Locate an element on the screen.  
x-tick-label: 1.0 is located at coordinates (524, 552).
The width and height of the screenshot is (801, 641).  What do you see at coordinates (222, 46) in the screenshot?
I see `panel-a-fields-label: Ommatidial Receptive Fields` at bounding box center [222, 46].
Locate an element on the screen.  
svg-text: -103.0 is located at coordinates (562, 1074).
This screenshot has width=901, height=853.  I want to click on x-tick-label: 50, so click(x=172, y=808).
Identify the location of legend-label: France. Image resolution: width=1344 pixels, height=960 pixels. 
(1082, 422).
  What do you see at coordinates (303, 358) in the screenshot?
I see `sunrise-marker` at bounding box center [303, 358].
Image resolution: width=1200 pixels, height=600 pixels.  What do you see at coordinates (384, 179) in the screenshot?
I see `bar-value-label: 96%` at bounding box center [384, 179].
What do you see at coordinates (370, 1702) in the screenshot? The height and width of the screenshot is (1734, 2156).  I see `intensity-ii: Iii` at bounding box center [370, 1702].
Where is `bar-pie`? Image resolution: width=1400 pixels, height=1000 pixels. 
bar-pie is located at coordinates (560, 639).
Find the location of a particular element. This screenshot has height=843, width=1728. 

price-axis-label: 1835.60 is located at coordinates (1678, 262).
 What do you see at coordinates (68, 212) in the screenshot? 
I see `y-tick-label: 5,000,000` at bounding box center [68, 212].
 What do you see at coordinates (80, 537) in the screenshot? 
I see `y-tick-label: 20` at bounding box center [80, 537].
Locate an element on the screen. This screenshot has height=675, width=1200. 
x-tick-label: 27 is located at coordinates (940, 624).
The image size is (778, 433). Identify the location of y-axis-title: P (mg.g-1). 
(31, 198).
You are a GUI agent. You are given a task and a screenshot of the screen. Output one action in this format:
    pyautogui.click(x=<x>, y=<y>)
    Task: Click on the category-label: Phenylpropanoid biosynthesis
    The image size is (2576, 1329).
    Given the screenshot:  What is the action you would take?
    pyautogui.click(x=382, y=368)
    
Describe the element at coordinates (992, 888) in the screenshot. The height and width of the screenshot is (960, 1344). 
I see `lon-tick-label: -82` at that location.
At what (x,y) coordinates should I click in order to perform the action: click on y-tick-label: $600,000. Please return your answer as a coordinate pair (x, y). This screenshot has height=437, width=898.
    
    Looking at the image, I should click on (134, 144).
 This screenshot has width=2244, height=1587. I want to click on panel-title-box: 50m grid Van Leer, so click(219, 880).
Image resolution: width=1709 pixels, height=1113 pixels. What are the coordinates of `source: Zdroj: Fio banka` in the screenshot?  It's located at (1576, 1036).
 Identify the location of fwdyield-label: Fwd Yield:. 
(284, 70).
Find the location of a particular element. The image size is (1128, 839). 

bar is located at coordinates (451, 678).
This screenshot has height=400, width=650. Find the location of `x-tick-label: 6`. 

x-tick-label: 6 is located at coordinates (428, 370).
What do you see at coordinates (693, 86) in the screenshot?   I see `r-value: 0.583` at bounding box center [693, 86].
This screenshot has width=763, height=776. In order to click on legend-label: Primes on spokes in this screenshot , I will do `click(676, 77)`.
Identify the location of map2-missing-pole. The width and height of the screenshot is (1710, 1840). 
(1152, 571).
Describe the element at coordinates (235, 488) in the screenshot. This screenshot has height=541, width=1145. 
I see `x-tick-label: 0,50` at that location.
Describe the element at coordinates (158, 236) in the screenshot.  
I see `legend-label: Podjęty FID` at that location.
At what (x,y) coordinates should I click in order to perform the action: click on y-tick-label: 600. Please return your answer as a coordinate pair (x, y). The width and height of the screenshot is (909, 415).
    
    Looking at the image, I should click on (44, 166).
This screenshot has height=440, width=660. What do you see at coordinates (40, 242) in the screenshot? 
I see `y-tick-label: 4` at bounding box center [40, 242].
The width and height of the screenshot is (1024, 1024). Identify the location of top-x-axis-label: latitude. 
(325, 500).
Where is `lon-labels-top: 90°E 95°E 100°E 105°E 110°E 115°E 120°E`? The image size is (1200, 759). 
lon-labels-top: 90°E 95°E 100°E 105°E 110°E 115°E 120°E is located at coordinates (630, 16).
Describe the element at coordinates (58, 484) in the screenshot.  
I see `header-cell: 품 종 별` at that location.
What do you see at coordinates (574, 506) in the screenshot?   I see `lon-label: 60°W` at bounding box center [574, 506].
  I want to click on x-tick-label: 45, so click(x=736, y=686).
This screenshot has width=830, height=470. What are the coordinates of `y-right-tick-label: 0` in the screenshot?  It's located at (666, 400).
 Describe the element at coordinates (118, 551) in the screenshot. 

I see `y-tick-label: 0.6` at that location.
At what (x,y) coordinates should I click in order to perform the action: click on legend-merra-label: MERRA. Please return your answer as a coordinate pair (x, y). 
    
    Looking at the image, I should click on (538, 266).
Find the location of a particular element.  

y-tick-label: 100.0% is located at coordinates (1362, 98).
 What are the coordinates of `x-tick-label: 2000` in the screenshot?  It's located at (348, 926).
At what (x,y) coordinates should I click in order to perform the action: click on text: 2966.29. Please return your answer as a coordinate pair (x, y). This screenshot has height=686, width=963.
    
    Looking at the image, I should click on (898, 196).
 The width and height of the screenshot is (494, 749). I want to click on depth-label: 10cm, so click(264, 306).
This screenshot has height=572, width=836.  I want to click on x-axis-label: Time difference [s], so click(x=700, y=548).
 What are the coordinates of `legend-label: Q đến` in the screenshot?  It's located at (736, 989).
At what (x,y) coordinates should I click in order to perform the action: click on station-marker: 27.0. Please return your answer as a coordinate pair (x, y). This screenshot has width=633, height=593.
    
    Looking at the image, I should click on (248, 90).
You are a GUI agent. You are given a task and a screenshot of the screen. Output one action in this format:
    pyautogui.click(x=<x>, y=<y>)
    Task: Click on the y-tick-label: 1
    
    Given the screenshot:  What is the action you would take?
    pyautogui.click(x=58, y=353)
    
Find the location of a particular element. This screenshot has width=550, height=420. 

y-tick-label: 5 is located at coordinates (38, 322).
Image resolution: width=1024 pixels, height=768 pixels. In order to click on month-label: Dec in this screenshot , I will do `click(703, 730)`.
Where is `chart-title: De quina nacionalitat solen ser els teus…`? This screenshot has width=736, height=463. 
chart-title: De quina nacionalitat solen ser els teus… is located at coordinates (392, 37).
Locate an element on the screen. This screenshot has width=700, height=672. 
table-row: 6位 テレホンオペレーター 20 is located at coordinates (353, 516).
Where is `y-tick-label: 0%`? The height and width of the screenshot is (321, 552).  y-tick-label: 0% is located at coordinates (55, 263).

..........

__PROBLEM STATEMENT__
Copy the listing above line for line, with no changes.

__RESPONSE AREA__
Locate an element on the screen.  
x-tick-label: 1.0 is located at coordinates (524, 552).
The width and height of the screenshot is (801, 641).  What do you see at coordinates (222, 46) in the screenshot?
I see `panel-a-fields-label: Ommatidial Receptive Fields` at bounding box center [222, 46].
Locate an element on the screen.  
svg-text: -103.0 is located at coordinates (562, 1074).
This screenshot has width=901, height=853.  I want to click on x-tick-label: 50, so click(x=172, y=808).
Identify the location of legend-label: France. Image resolution: width=1344 pixels, height=960 pixels. 
(1082, 422).
  What do you see at coordinates (303, 358) in the screenshot?
I see `sunrise-marker` at bounding box center [303, 358].
Image resolution: width=1200 pixels, height=600 pixels.  What do you see at coordinates (384, 179) in the screenshot?
I see `bar-value-label: 96%` at bounding box center [384, 179].
What do you see at coordinates (370, 1702) in the screenshot? The height and width of the screenshot is (1734, 2156).  I see `intensity-ii: Iii` at bounding box center [370, 1702].
Where is `bar-pie`? Image resolution: width=1400 pixels, height=1000 pixels. 
bar-pie is located at coordinates (560, 639).
Find the location of a particular element. This screenshot has height=843, width=1728. 

price-axis-label: 1835.60 is located at coordinates (1678, 262).
 What do you see at coordinates (68, 212) in the screenshot? 
I see `y-tick-label: 5,000,000` at bounding box center [68, 212].
 What do you see at coordinates (80, 537) in the screenshot? 
I see `y-tick-label: 20` at bounding box center [80, 537].
Locate an element on the screen. This screenshot has height=675, width=1200. 
x-tick-label: 27 is located at coordinates (940, 624).
The image size is (778, 433). Identify the location of y-axis-title: P (mg.g-1). 
(31, 198).
You are a GUI agent. You are given a task and a screenshot of the screen. Output one action in this format:
    pyautogui.click(x=<x>, y=<y>)
    Task: Click on the category-label: Phenylpropanoid biosynthesis
    The image size is (2576, 1329).
    Given the screenshot:  What is the action you would take?
    pyautogui.click(x=382, y=368)
    
Describe the element at coordinates (992, 888) in the screenshot. The height and width of the screenshot is (960, 1344). 
I see `lon-tick-label: -82` at that location.
At what (x,y) coordinates should I click in order to perform the action: click on y-tick-label: $600,000. Please return your answer as a coordinate pair (x, y). This screenshot has height=437, width=898.
    
    Looking at the image, I should click on (134, 144).
 This screenshot has width=2244, height=1587. I want to click on panel-title-box: 50m grid Van Leer, so click(219, 880).
Image resolution: width=1709 pixels, height=1113 pixels. What are the coordinates of `source: Zdroj: Fio banka` in the screenshot?  It's located at (1576, 1036).
 Identify the location of fwdyield-label: Fwd Yield:. 
(284, 70).
Find the location of a particular element. The image size is (1128, 839). 

bar is located at coordinates (451, 678).
This screenshot has height=400, width=650. Find the location of `x-tick-label: 6`. 

x-tick-label: 6 is located at coordinates (428, 370).
What do you see at coordinates (693, 86) in the screenshot?   I see `r-value: 0.583` at bounding box center [693, 86].
This screenshot has width=763, height=776. In order to click on legend-label: Primes on spokes in this screenshot , I will do `click(676, 77)`.
Identify the location of map2-missing-pole. The width and height of the screenshot is (1710, 1840). 
(1152, 571).
Describe the element at coordinates (235, 488) in the screenshot. This screenshot has height=541, width=1145. 
I see `x-tick-label: 0,50` at that location.
Describe the element at coordinates (158, 236) in the screenshot.  
I see `legend-label: Podjęty FID` at that location.
At what (x,y) coordinates should I click in order to perform the action: click on y-tick-label: 600. Please return your answer as a coordinate pair (x, y). The width and height of the screenshot is (909, 415).
    
    Looking at the image, I should click on (44, 166).
This screenshot has height=440, width=660. What do you see at coordinates (40, 242) in the screenshot? 
I see `y-tick-label: 4` at bounding box center [40, 242].
The width and height of the screenshot is (1024, 1024). Identify the location of top-x-axis-label: latitude. 
(325, 500).
Where is `lon-labels-top: 90°E 95°E 100°E 105°E 110°E 115°E 120°E`? The image size is (1200, 759). 
lon-labels-top: 90°E 95°E 100°E 105°E 110°E 115°E 120°E is located at coordinates (630, 16).
Describe the element at coordinates (58, 484) in the screenshot.  
I see `header-cell: 품 종 별` at that location.
What do you see at coordinates (574, 506) in the screenshot?   I see `lon-label: 60°W` at bounding box center [574, 506].
  I want to click on x-tick-label: 45, so click(x=736, y=686).
This screenshot has width=830, height=470. What are the coordinates of `y-right-tick-label: 0` in the screenshot?  It's located at (666, 400).
 Describe the element at coordinates (118, 551) in the screenshot. 

I see `y-tick-label: 0.6` at that location.
At what (x,y) coordinates should I click in order to perform the action: click on legend-merra-label: MERRA. Please return your answer as a coordinate pair (x, y). 
    
    Looking at the image, I should click on (538, 266).
Find the location of a particular element.  

y-tick-label: 100.0% is located at coordinates (1362, 98).
 What are the coordinates of `x-tick-label: 2000` in the screenshot?  It's located at (348, 926).
At what (x,y) coordinates should I click in order to perform the action: click on text: 2966.29. Please return your answer as a coordinate pair (x, y). This screenshot has height=686, width=963.
    
    Looking at the image, I should click on (898, 196).
 The width and height of the screenshot is (494, 749). I want to click on depth-label: 10cm, so click(264, 306).
This screenshot has height=572, width=836.  I want to click on x-axis-label: Time difference [s], so click(x=700, y=548).
 What are the coordinates of `legend-label: Q đến` in the screenshot?  It's located at (736, 989).
At what (x,y) coordinates should I click in order to perform the action: click on station-marker: 27.0. Please return your answer as a coordinate pair (x, y). This screenshot has width=633, height=593.
    
    Looking at the image, I should click on (248, 90).
You are a GUI agent. You are given a task and a screenshot of the screen. Output one action in this format:
    pyautogui.click(x=<x>, y=<y>)
    Task: Click on the y-tick-label: 1
    
    Given the screenshot:  What is the action you would take?
    pyautogui.click(x=58, y=353)
    
Find the location of a particular element. This screenshot has width=550, height=420. 

y-tick-label: 5 is located at coordinates (38, 322).
Image resolution: width=1024 pixels, height=768 pixels. In order to click on month-label: Dec in this screenshot , I will do `click(703, 730)`.
Where is `chart-title: De quina nacionalitat solen ser els teus…`? This screenshot has width=736, height=463. 
chart-title: De quina nacionalitat solen ser els teus… is located at coordinates (392, 37).
Locate an element on the screen. This screenshot has width=700, height=672. 
table-row: 6位 テレホンオペレーター 20 is located at coordinates (353, 516).
Where is `y-tick-label: 0%`? The height and width of the screenshot is (321, 552).  y-tick-label: 0% is located at coordinates (55, 263).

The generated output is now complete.